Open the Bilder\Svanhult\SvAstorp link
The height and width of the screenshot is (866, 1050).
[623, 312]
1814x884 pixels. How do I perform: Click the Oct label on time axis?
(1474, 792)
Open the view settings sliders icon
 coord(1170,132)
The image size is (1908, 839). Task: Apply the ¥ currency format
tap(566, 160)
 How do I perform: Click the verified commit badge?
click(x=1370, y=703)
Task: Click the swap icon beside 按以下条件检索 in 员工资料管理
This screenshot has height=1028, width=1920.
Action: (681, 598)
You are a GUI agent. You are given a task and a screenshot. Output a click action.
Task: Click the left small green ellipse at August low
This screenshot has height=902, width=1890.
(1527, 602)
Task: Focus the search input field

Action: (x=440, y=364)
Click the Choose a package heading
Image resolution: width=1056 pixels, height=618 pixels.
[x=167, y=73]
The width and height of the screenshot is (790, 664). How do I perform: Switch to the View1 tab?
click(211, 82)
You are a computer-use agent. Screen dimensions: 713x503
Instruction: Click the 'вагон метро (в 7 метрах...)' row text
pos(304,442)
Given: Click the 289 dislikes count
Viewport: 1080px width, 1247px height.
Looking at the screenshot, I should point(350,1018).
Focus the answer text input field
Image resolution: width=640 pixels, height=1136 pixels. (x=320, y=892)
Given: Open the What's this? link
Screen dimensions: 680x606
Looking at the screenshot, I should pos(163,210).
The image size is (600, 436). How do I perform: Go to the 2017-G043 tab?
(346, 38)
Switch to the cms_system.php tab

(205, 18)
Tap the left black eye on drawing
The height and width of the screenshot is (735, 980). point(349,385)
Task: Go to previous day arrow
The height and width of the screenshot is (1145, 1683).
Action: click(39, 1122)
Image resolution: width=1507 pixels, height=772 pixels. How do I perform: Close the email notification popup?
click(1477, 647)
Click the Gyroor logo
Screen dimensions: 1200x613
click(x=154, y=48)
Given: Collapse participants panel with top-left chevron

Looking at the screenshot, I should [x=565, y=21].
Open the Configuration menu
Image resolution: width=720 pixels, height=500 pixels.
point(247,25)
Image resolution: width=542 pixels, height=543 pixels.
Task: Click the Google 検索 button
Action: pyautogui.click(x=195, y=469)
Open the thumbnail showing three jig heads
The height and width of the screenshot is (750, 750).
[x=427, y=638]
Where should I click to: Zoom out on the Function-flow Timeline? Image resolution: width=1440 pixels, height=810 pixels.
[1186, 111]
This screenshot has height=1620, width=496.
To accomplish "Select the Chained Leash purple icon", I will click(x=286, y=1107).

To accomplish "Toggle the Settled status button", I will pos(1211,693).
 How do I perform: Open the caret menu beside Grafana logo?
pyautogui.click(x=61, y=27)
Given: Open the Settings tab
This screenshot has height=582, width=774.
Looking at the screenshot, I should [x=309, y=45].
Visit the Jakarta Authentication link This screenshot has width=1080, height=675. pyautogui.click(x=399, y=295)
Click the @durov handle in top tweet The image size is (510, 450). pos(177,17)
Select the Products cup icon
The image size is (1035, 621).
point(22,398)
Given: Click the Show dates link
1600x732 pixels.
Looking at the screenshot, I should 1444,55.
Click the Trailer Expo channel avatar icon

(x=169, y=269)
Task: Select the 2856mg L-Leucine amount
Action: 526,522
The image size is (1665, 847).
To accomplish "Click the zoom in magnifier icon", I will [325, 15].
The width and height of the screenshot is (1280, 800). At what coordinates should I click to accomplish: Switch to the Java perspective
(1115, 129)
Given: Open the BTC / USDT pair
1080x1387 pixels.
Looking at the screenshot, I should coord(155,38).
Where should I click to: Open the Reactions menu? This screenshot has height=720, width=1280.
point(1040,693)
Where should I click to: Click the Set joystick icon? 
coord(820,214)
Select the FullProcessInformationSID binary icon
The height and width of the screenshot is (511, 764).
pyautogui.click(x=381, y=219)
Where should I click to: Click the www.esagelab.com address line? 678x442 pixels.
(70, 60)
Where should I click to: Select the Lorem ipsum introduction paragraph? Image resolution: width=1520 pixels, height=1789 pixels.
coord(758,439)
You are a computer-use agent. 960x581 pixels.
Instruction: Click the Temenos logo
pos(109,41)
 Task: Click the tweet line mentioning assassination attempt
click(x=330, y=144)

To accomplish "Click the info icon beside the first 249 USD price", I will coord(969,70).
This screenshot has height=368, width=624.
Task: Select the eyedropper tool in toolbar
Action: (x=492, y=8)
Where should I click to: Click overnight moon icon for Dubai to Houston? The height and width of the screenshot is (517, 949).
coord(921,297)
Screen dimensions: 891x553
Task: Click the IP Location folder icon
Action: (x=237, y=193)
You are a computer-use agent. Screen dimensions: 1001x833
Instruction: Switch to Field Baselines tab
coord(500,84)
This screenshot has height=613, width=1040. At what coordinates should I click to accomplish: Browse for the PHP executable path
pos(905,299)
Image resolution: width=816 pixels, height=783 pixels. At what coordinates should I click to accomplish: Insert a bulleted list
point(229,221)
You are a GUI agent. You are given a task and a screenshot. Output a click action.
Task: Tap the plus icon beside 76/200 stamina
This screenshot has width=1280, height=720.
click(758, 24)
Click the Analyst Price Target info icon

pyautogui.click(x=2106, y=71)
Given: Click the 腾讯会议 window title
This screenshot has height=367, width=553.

+++

-- Required work --
Everything starting at the line containing "The width and height of the screenshot is (1280, 800)." and ending at the line containing "Select the FullProcessInformationSID" in the records above should be repeated exactly, and only that.

-- Completed task --
The width and height of the screenshot is (1280, 800). At what coordinates should I click to accomplish: Switch to the Java perspective
(1115, 129)
Given: Open the BTC / USDT pair
1080x1387 pixels.
Looking at the screenshot, I should coord(155,38).
Where should I click to: Open the Reactions menu? This screenshot has height=720, width=1280.
point(1040,693)
Where should I click to: Click the Set joystick icon? 
coord(820,214)
Select the FullProcessInformationSID binary icon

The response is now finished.